■ WHAT IS BEING ASKED
Output the stretch of the data below from the line containing "The width and" through the end of the data, including both ends, and reproduce it exactly. Leave the pictures out of your answer.

■ GIVEN DATA

-------------------------

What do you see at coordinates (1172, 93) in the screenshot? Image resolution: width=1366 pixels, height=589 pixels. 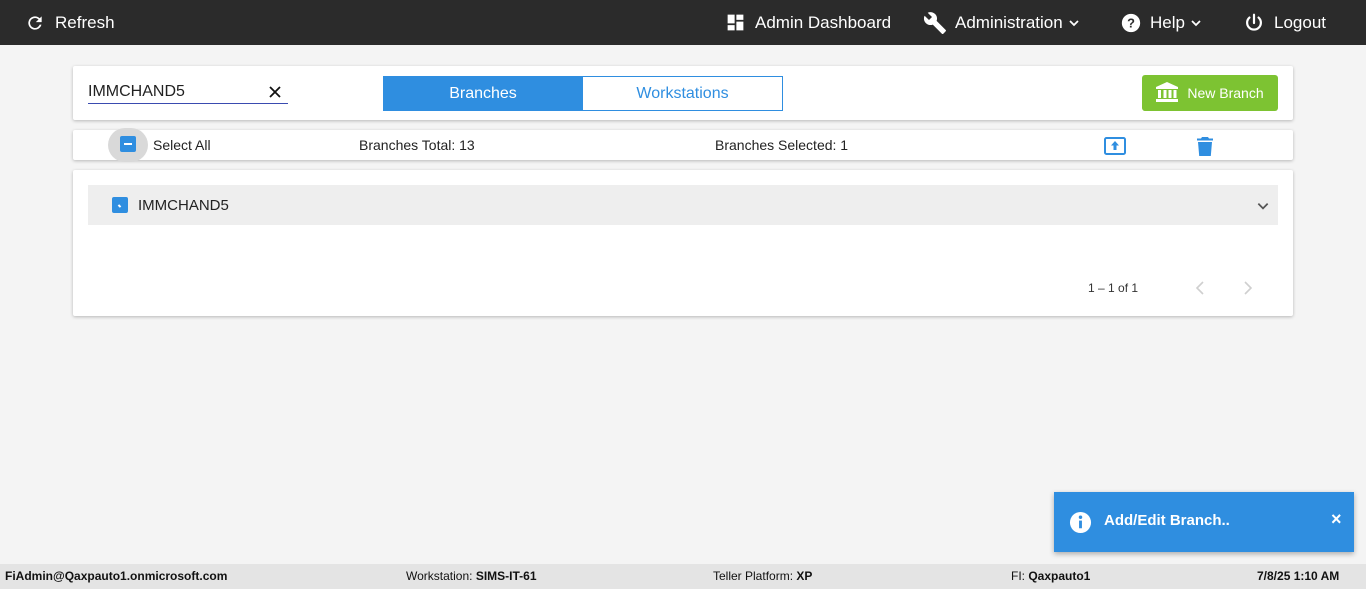 I see `bank-icon` at bounding box center [1172, 93].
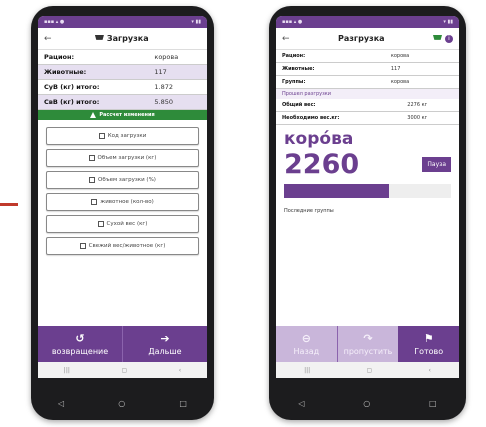 The image size is (486, 427). I want to click on load-volume-pct-button: Объем загрузки (%), so click(122, 180).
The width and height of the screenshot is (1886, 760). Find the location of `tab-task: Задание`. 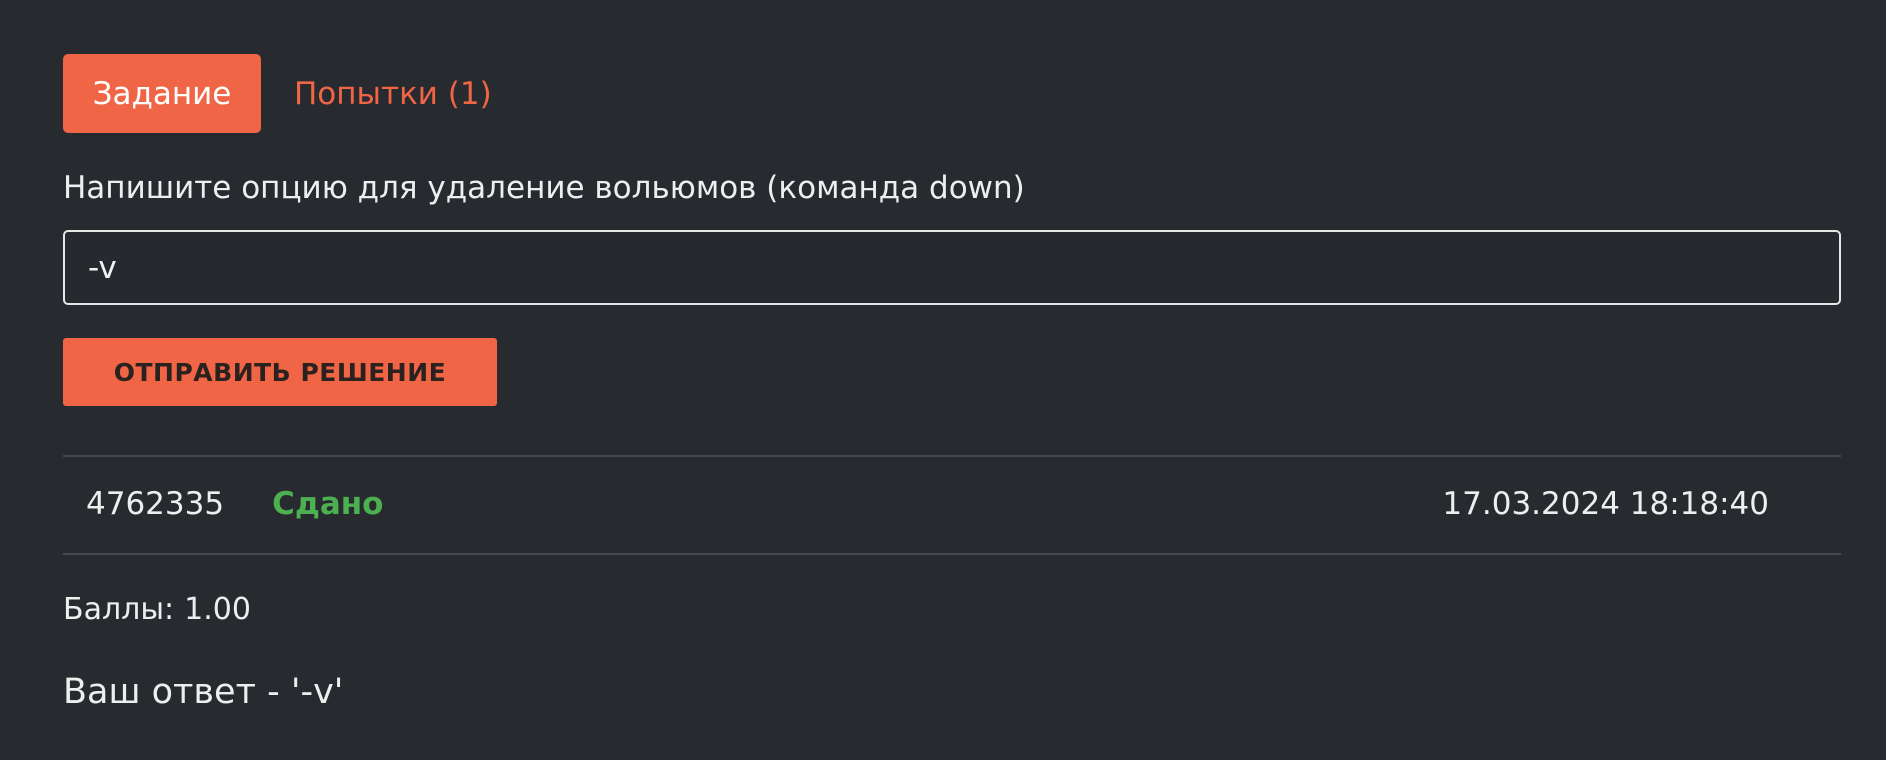

tab-task: Задание is located at coordinates (162, 94).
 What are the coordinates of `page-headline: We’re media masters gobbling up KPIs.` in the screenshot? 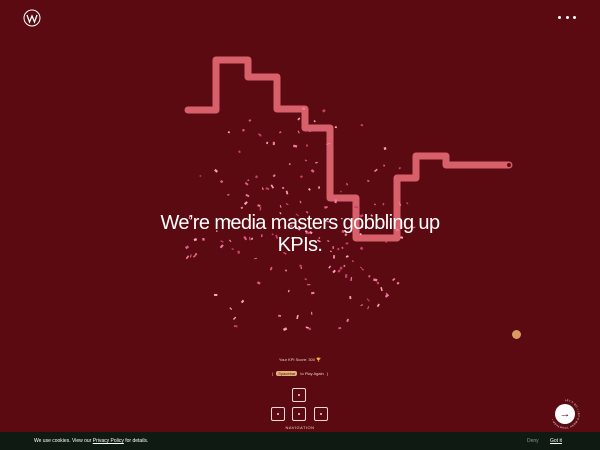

-------------------------

■ ANSWER TO THE PROBLEM
The width and height of the screenshot is (1886, 760). Find the location of `tab-task: Задание`. 

tab-task: Задание is located at coordinates (162, 94).
 What are the coordinates of `page-headline: We’re media masters gobbling up KPIs.` in the screenshot? 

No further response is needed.